Brief A » Rewrite the paragraph in the forum thread that starts "Current project is a once 15hp" as a short bulleted list, keeping its main facts.
Brief B » According to the forum thread, why were the two aluminum plates set 3" apart? Answer in one to three sentences.
Brief C » In the forum thread, what size of boat is the electric outboard meant to move?

Source document »
_ _ _ _

# Newbie has questions. Boat motor



## Mike McFail (Jun 17, 2008)

Plan IS to build an electric Ford Ranger supercab one day, very soon.. 
Current project is a once 15hp nasty 2 cycle Evinrude, which now has a golf cart motor mounted vertically on an aluminum 1/4" plate, the upper one . The golf cart spline shaft was cut, and welded to the end splined "nub" cut off of the old crankshaft. A bearing has been placed on the lower plate to keep the drive shaft from woobling, just like the one in the old 2 cycle. In fact, we cut the aluminum piece off the old blown motor block (2 halves) and welded them onto the lower plate, which is @5" X 9" bolted to the same 6 holes the old 2 cycle stinker was.. The two plates are 3" apart welded together with 1 1/2" aluminum angle cut 3" long verticle. This was done to allow the entire bottom end of the motor to fit within the confines of the old 2 cycle housing without removing the aluminum underguard keeping water out. The upper cover (cowl) will require cutting a 7" hole for the top end of the motor, and I figure I can fiberglass an old aluminum cooking pot, or large PVC pipe piece and cap, or something to keep the rain and water spray out. I have some small stainless louvered vents to put somewhere to vent the motor more. *OK..* From here I am clueless as to which direction to go, regarding power source potions. Likely a mass of batteries, a controller, and likely whatever makes an elecrtic car go should propel a 12' aluminim boat. I am a self-confessed dummy, and this is a summertime project for my son and myself. I know that this forum is about cars, and any advice will be appreciated. We are all tired of polluting, and spending millions daily for oil, especially to the ones who hate and resent us..........Thanks


----------



## JRP3 (Mar 7, 2008)

What motor are you using? Voltage, diameter, weight?


----------

_ _ _ _

Target pointing data »
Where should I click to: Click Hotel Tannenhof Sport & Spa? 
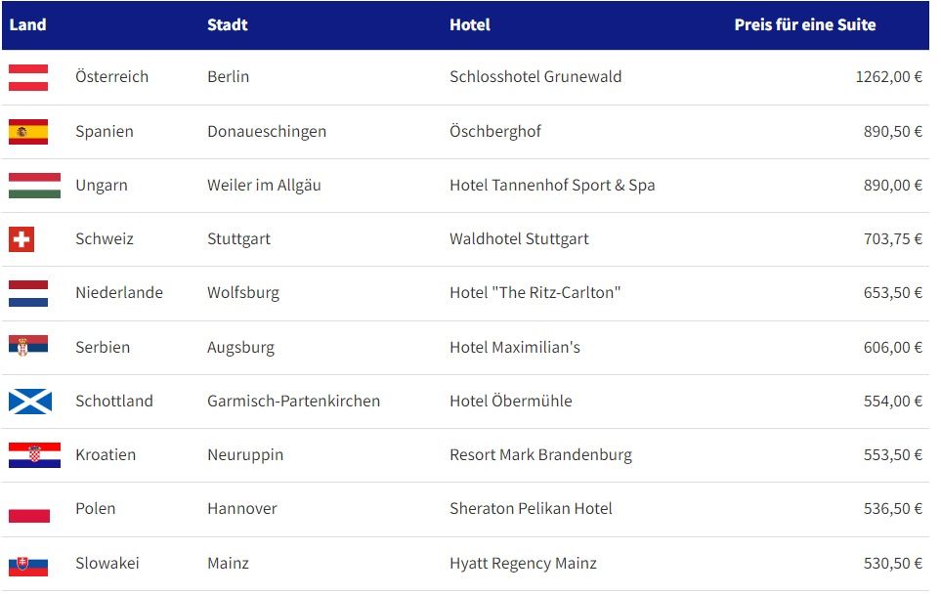(552, 186)
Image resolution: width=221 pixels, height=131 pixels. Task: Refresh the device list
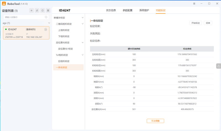(x=43, y=10)
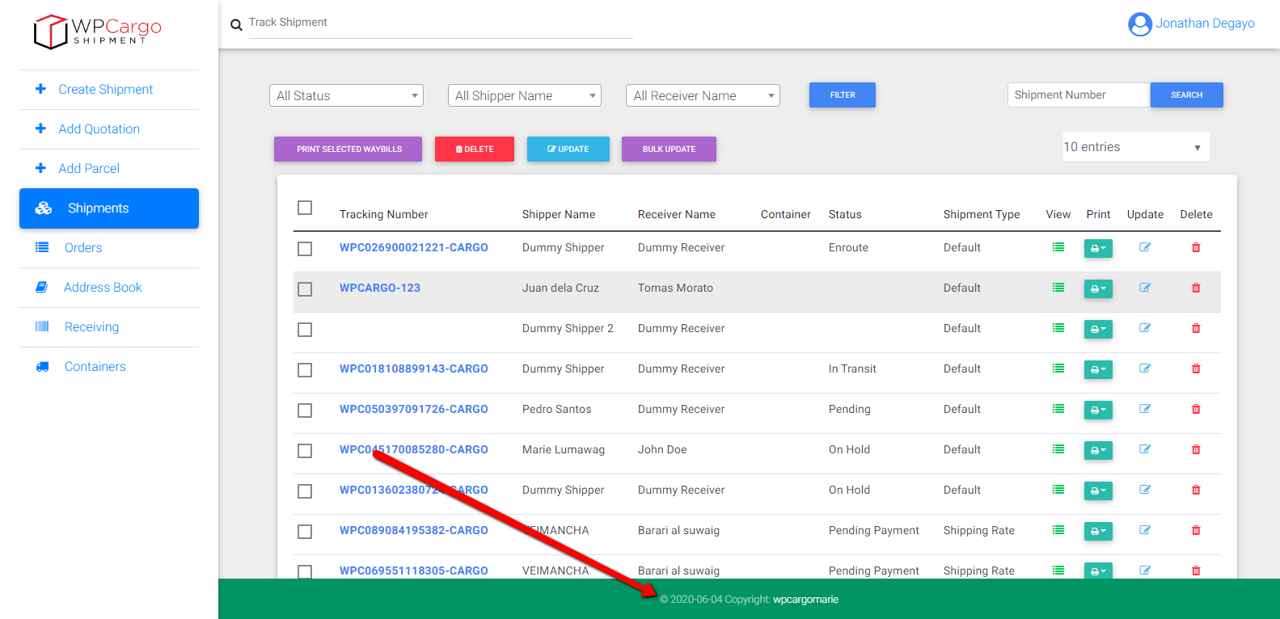This screenshot has width=1280, height=619.
Task: Toggle the select-all checkbox in table header
Action: coord(305,208)
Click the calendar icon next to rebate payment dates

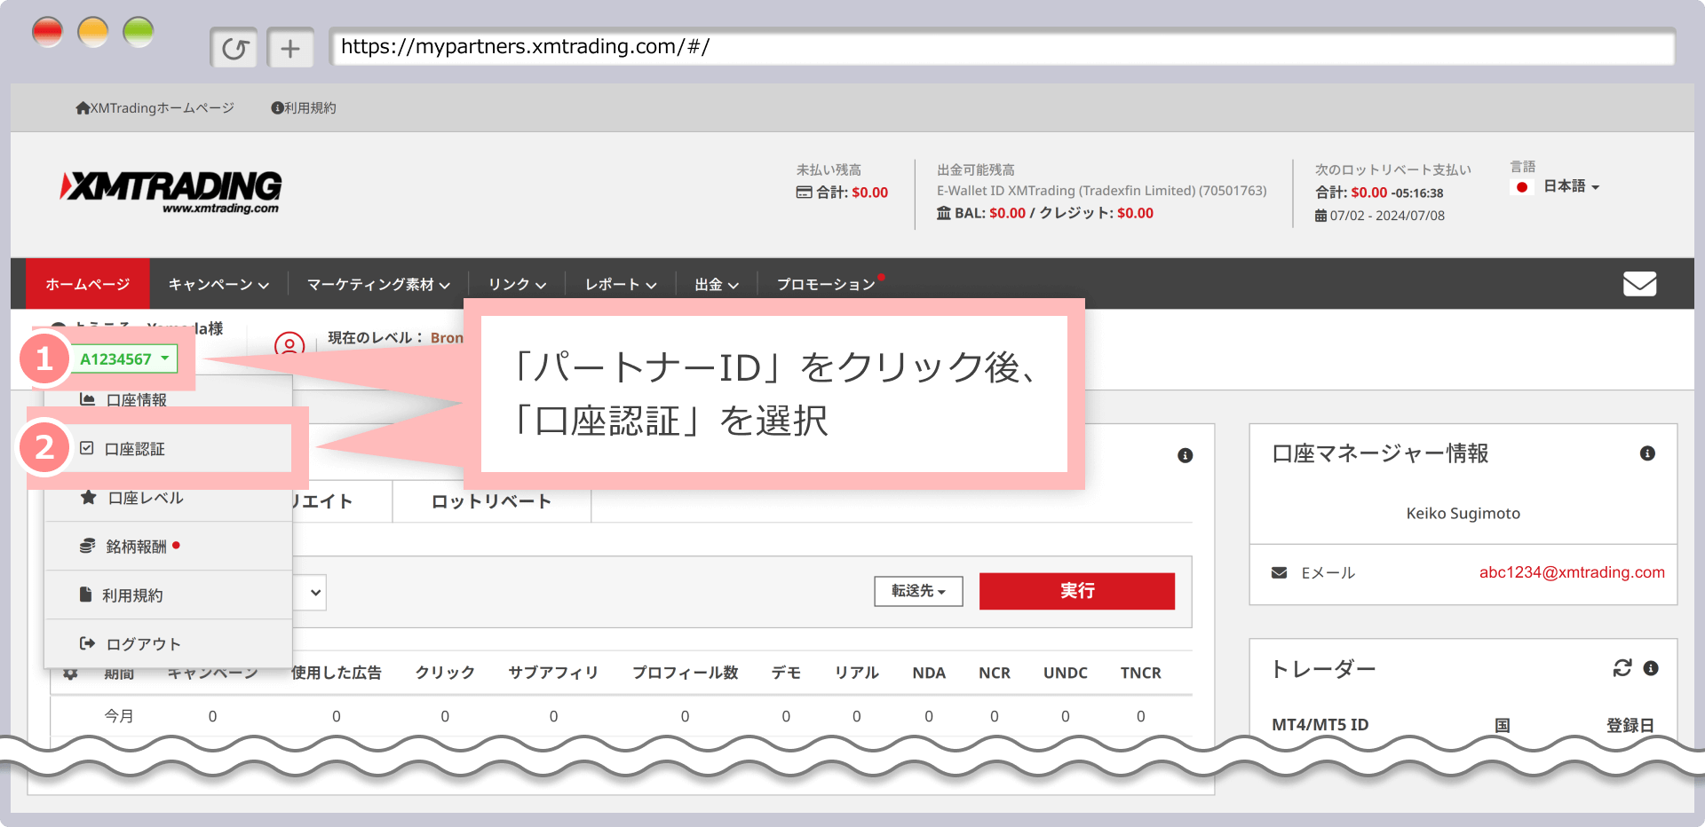pyautogui.click(x=1322, y=215)
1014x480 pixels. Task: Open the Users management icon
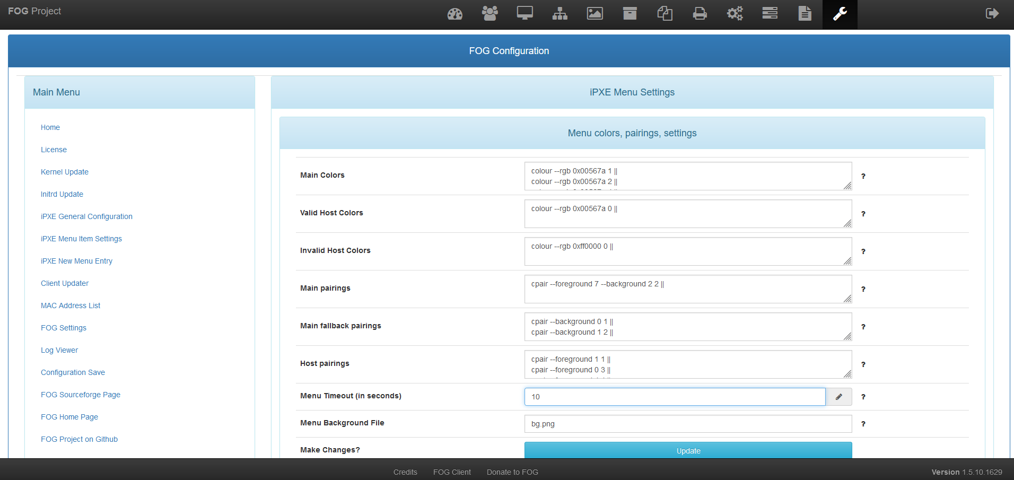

_ _ _ _

Correct answer A »
- The project is a formerly 15 hp two-stroke Evinrude outboard. It now has a golf cart motor mounted vertically on an upper 1/4" aluminum plate.
- The golf cart motor's splined shaft was cut and welded to the splined nub cut off the old crankshaft.
- A bearing on the lower plate keeps the drive shaft from wobbling, like the one in the old engine.
- Aluminum pieces cut from the two halves of the old block were welded onto the lower plate. That plate is about 5" x 9" and bolts to the same six holes the old engine used.
- The two plates sit 3" apart, welded together with 3" lengths of 1 1/2" aluminum angle.
- The cowl will need a 7" hole for the top of the motor. It will be covered with something like a fiberglassed cooking pot or a PVC pipe piece and cap to keep water out.
- Small stainless louvered vents may be added to vent the motor more.
- The writer doesn't know which power source to choose. The guess is that batteries, a controller and the usual electric car parts could drive a 12' aluminum boat.
- It is a summer project for the writer and the writer's son, and any advice is welcome.

Correct answer B » The 3" spacing lets the whole bottom end of the motor fit inside the old two-stroke housing. This way the aluminum underguard that keeps water out does not have to be removed.

Correct answer C » A 12' aluminum boat.